= Beginning of Section =
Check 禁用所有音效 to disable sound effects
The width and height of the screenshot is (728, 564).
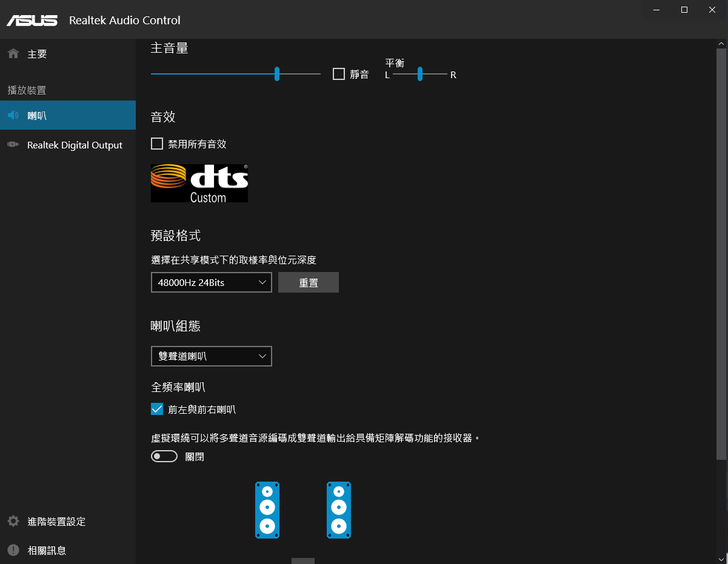[x=156, y=144]
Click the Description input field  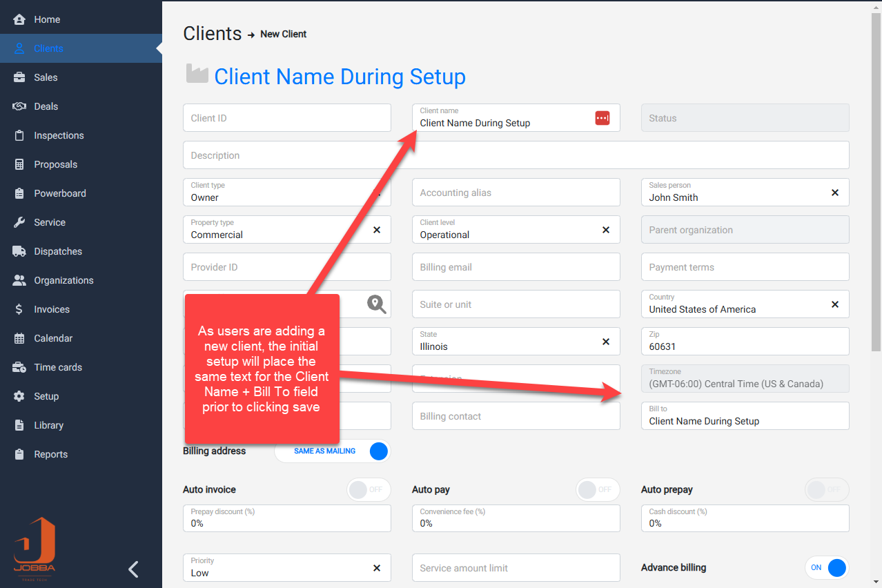[x=516, y=155]
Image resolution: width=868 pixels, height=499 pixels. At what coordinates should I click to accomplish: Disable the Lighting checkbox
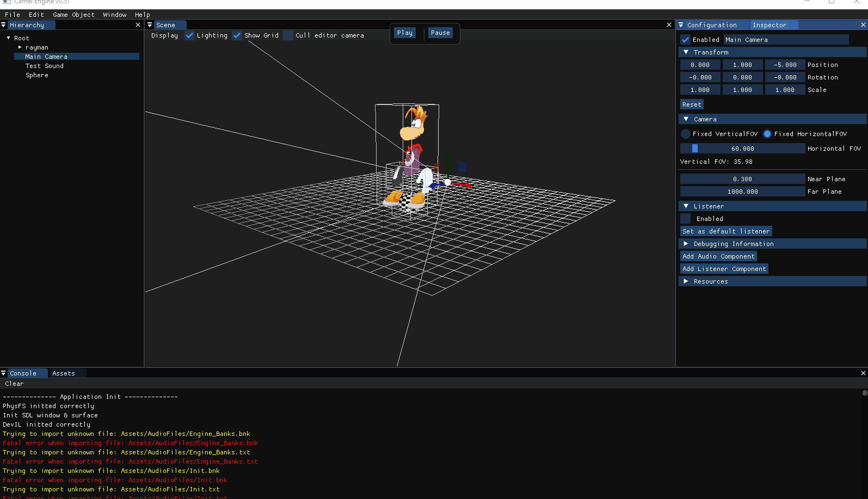pos(189,35)
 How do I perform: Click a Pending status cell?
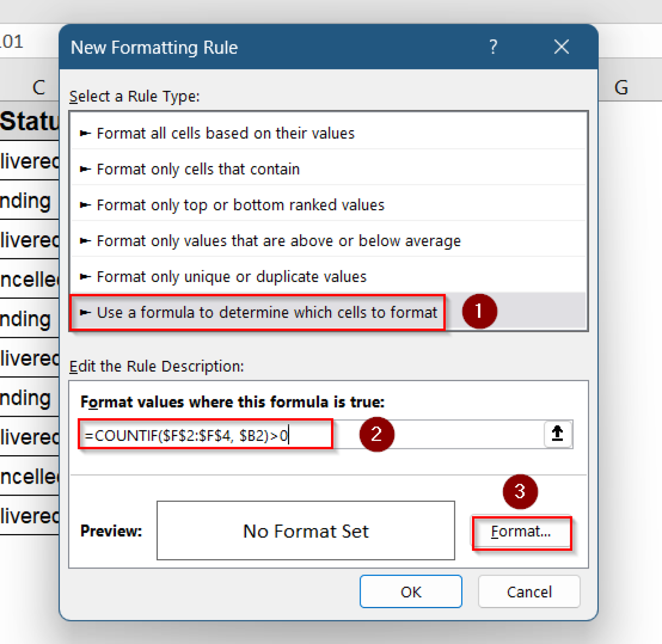[x=25, y=200]
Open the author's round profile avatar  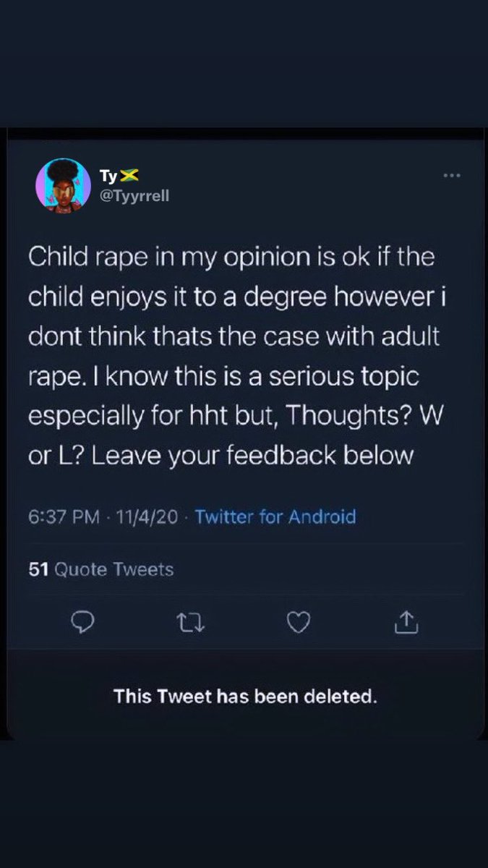[63, 186]
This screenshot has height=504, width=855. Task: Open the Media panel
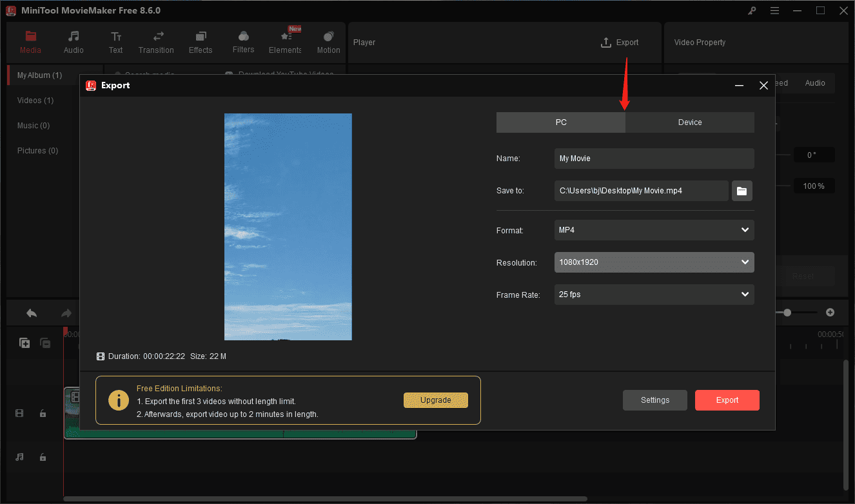pyautogui.click(x=30, y=41)
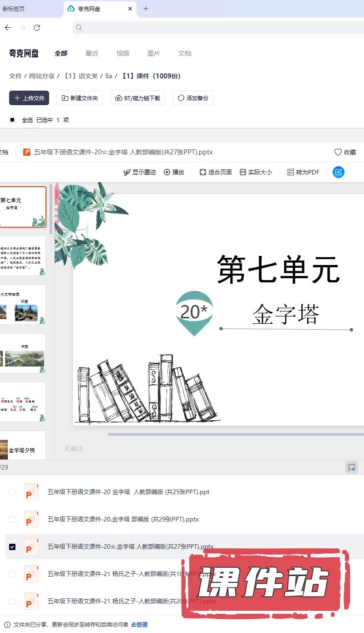The image size is (364, 633).
Task: Click the browser refresh icon
Action: click(37, 28)
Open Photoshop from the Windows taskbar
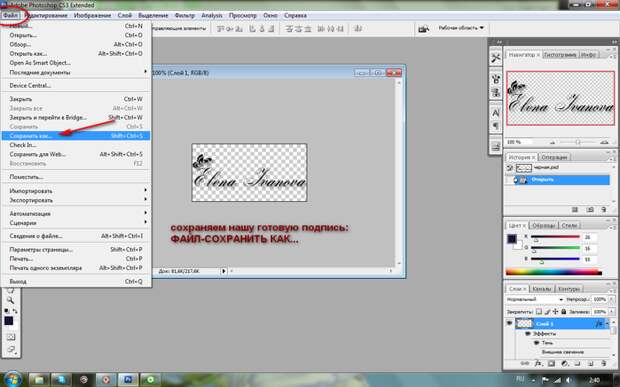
= End of Section =
With the pictures left out, give again exactly the lines from the one with "This screenshot has" through the end of the data, both included.

This screenshot has height=504, width=855. Task: Open the Media panel
pyautogui.click(x=30, y=41)
The image size is (364, 633).
Task: Click the browser refresh icon
Action: click(37, 28)
Open Photoshop from the Windows taskbar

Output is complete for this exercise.